→ BRANO PROPOSTO:
"""
25 maggio 2016
Dove sono tutti quanti? Un viaggio tra stelle e pianeti alla ricerca della vita
Nel caso vi fosse sfuggito, lo dico anche qui: è uscito il mio nuovo libro, «Dove sono tutti quanti?» Altre informazioni le trovate a questa pagina. Aggiornamenti su presentazioni e altro su Twitter, Facebook, o iscrivendosi alla mia newsletter.
29 aprile 2016
Una newsletter
Ho pensato di iniziare una newsletter. Ovvero: voi vi iscrivete, e io ogni tanto vi mando una e-mail in cui scrivo cose che immagino possano interessarvi. È un tentativo, vediamo come va. Comunque, il link per iscriversi è questo.
15 giugno 2015
Fate come se qui ci fosse un titolo
Visto che ogni tanto me lo chiedete: no, questo blog non è morto. Diciamo che è in ibernazione.
Ora, io lo so che quando uno dice "non ho tempo" in realtà sta dicendo "non ho voglia". L'ho sempre pensata così, e la penso così tuttora. Nella vita si stabiliscono delle priorità, e evidentemente scrivere qui sopra non è più una priorità. D'altra parte, sono quasi dieci anni che esiste Keplero, e le cose cambiano parecchio, in dieci anni. Ho sempre curato questo spazio nei ritagli di tempo, e man mano quei ritagli sono diventati coriandoli. Scrivere due rubriche ogni mese (su Le Scienze e su Wired: spero che le seguiate, altrimenti che parliamo a fare?) è un impegno serio, e nel frattempo sto anche lavorando a un libro nuovo. In più bisogna far progredire la scienza, addestrare i prossimi Einstein e, se avanza qualcosa, avere una vita.
"""
→ CONSEGNA ESERCIZIO:
Riscrivi la parte del brano del blog che si apre con le parole contenenti "25 maggio 2016" e si chiude con "alla mia newsletter.", sostituendo "libro" con "volume".

→ Voci del dataset archiviate:
"""
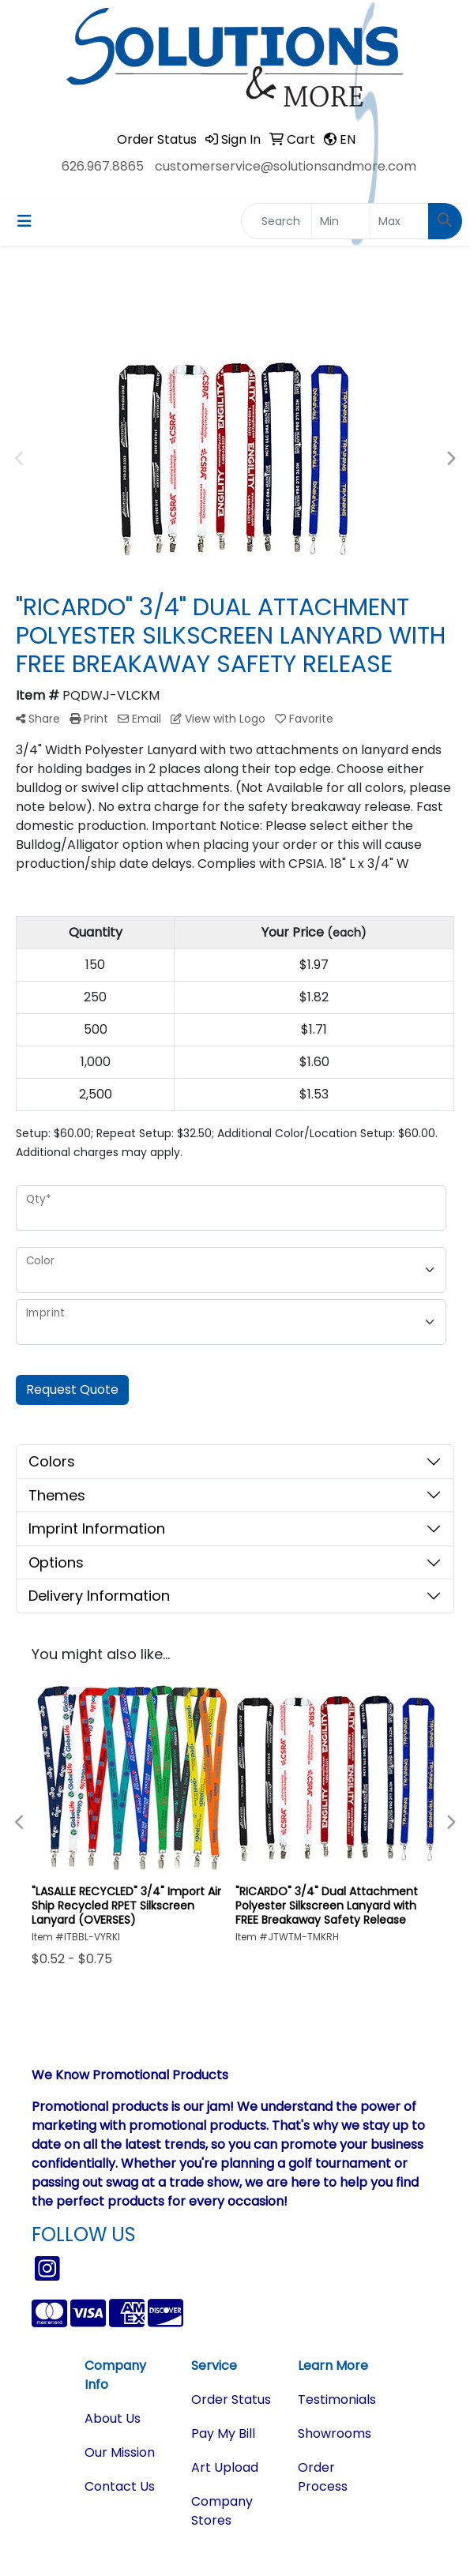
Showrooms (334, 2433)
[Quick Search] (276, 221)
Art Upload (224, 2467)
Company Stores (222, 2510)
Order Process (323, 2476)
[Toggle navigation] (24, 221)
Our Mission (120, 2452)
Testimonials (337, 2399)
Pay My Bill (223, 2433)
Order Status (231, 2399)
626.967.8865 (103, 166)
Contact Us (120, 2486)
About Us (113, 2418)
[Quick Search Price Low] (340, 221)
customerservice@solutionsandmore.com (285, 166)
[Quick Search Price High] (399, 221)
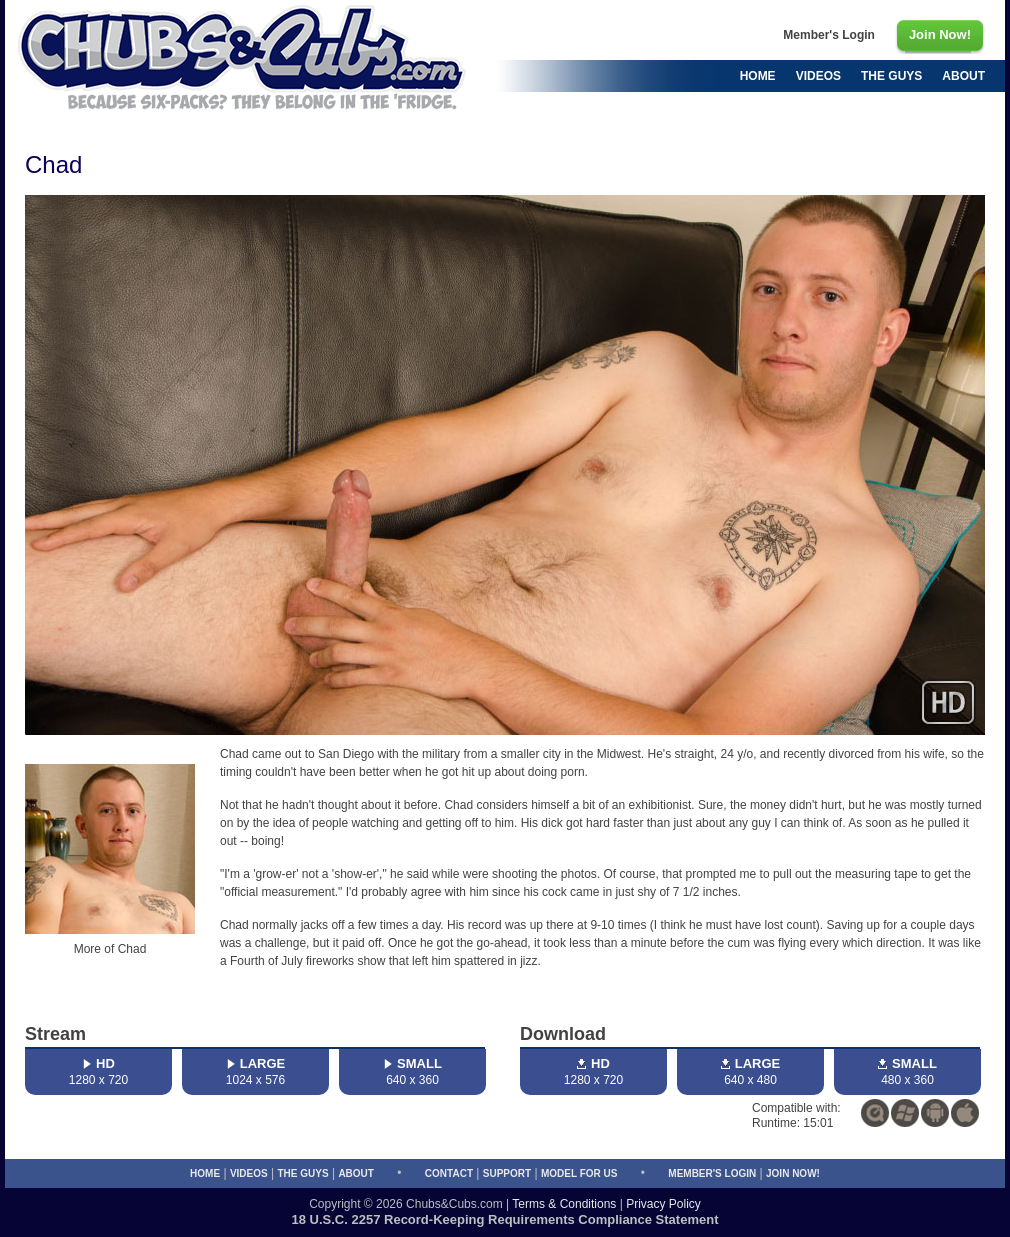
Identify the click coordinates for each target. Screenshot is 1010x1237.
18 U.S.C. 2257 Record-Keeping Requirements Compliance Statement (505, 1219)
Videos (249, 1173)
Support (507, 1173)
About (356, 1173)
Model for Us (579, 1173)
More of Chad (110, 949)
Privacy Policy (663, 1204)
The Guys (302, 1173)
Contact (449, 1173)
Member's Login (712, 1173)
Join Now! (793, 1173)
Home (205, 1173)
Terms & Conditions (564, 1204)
"""
→ RISULTATO ESERCIZIO:
25 maggio 2016
Dove sono tutti quanti? Un viaggio tra stelle e pianeti alla ricerca della vita
Nel caso vi fosse sfuggito, lo dico anche qui: è uscito il mio nuovo volume, «Dove sono tutti quanti?» Altre informazioni le trovate a questa pagina. Aggiornamenti su presentazioni e altro su Twitter, Facebook, o iscrivendosi alla mia newsletter.